Your senior’s first experience with hearing about COPD might have been when she told her doctor she was experiencing shortness of breath far more often than in the past. COPD is a complex illness and it’s progressive. Learning to manage shortness of breath now is going to pay big dividends for her later on down the road.
Exercise Can Help a Lot More than You Expect
You might be shocked to hear that your senior’s doctor may well recommend exercise for her. The reason for this is that exercise helps to move blood and oxygen more efficiently through your senior’s body and it helps to improve the strength of her entire cardiovascular system. Your senior absolutely has to remain within her limits, though, otherwise there is a point of diminishing returns.
Conserving Her Energy Is Crucial
Conservation of energy is a concept your senior is going to become very familiar with as her COPD progresses. This concept says that your elderly family member only has a set amount of energy. Since COPD takes so much out of your senior, she’s only going to have a certain amount of energy left over for other things. So, even though it used to be no big deal for her to be on the go all the time, she is going to have to delegate some tasks now. Elderly care providers can be there for her with those needs.

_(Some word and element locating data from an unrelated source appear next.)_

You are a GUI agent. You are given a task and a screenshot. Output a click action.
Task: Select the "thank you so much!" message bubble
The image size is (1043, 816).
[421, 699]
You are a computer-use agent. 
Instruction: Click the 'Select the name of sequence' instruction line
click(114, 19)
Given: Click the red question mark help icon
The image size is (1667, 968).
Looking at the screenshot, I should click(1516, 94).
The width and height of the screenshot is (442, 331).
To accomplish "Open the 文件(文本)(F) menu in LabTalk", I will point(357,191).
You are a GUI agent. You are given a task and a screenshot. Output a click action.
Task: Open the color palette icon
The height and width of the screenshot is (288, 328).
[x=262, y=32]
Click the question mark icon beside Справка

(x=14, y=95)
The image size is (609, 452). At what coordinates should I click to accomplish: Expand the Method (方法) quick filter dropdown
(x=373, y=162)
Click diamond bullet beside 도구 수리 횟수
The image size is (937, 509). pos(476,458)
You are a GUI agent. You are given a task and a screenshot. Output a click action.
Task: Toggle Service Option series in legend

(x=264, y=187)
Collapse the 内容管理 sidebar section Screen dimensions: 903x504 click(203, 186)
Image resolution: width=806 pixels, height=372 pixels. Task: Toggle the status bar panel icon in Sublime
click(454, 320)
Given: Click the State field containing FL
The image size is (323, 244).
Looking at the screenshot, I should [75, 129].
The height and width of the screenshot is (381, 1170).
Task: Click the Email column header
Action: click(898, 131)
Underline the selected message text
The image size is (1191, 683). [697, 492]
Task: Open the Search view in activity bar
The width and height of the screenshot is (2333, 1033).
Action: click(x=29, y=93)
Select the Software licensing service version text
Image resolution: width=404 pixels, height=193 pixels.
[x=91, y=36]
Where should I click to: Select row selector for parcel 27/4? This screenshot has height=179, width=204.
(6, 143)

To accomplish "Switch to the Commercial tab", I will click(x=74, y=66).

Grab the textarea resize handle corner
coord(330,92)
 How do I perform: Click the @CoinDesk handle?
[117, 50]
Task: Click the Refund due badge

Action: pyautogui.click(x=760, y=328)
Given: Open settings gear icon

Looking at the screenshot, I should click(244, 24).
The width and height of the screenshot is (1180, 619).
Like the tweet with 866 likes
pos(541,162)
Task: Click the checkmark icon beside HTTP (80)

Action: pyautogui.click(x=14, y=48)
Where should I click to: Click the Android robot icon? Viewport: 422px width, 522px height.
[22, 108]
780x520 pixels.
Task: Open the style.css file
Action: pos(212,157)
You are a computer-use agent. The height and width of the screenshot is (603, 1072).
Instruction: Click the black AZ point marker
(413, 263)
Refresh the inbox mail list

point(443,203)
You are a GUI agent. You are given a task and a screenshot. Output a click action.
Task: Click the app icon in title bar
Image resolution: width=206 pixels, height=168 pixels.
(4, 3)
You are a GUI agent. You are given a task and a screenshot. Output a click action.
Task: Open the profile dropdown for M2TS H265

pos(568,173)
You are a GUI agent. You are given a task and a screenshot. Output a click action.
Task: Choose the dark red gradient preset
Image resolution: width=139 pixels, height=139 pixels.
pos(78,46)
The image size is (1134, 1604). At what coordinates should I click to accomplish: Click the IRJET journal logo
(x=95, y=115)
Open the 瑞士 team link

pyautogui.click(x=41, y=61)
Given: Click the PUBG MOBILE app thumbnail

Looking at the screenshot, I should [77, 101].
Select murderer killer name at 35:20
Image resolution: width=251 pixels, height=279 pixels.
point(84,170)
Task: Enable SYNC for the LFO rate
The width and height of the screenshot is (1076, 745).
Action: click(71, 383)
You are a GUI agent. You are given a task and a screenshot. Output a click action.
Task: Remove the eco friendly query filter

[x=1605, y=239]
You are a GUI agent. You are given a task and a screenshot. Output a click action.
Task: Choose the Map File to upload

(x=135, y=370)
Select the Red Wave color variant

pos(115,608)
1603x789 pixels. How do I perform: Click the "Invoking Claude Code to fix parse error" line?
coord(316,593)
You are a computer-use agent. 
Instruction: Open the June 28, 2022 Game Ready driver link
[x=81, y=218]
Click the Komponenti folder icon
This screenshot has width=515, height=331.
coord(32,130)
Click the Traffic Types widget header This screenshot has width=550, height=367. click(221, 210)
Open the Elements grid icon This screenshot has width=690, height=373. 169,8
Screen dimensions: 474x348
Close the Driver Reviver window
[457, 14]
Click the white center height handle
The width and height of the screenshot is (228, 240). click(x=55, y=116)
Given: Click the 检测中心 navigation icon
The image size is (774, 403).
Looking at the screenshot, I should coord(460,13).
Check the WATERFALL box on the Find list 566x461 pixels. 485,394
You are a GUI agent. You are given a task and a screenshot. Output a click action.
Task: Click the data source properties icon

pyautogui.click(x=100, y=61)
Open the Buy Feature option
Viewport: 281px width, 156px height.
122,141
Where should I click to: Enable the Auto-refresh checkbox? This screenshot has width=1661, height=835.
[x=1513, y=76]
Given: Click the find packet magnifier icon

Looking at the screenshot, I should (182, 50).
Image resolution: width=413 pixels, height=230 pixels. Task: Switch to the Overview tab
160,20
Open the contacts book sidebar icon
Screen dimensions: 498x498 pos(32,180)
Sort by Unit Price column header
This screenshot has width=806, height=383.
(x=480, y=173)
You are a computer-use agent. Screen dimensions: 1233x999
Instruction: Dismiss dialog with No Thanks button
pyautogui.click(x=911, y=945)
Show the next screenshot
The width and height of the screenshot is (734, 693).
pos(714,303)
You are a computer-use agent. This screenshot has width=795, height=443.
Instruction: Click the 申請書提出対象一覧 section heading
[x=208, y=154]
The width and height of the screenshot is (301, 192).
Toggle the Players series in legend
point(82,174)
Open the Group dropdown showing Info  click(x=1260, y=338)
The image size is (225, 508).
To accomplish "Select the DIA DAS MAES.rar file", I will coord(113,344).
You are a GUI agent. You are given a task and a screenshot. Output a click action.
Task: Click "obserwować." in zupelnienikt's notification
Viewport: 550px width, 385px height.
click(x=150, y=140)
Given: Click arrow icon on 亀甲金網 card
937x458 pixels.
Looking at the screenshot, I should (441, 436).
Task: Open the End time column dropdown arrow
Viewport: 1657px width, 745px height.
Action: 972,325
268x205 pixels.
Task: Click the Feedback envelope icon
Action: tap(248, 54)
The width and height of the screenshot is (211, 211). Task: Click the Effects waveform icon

Practice Pursed Lip Breathing
Pursed lip breathing is a specific breathing technique that helps with shortness of breath in people who have breathing trouble like COPD. To do this technique properly, your senior should relax, slowly inhale through her nose, and then pucker her lips when she’s ready to slowly exhale. Doing this several times in a row can help to calm that feeling that she can’t get enough oxygen.
Reining in Anxiety Is a Necessary Step
Anxiety is a huge problem for people with COPD. There’s the uncertainty about how COPD will affect them in the future, but then there are the immediate concerns that arise every time your senior feels herself gasping for air. The big problem is that anxiety can lead to shortness of breath, which makes her more anxious. This becomes a vicious cycle that she has to get under control.
Finding ways to manage her breathing is going to help your senior immensely. Work with her doctor to put a full plan of action together that will meet all of her needs.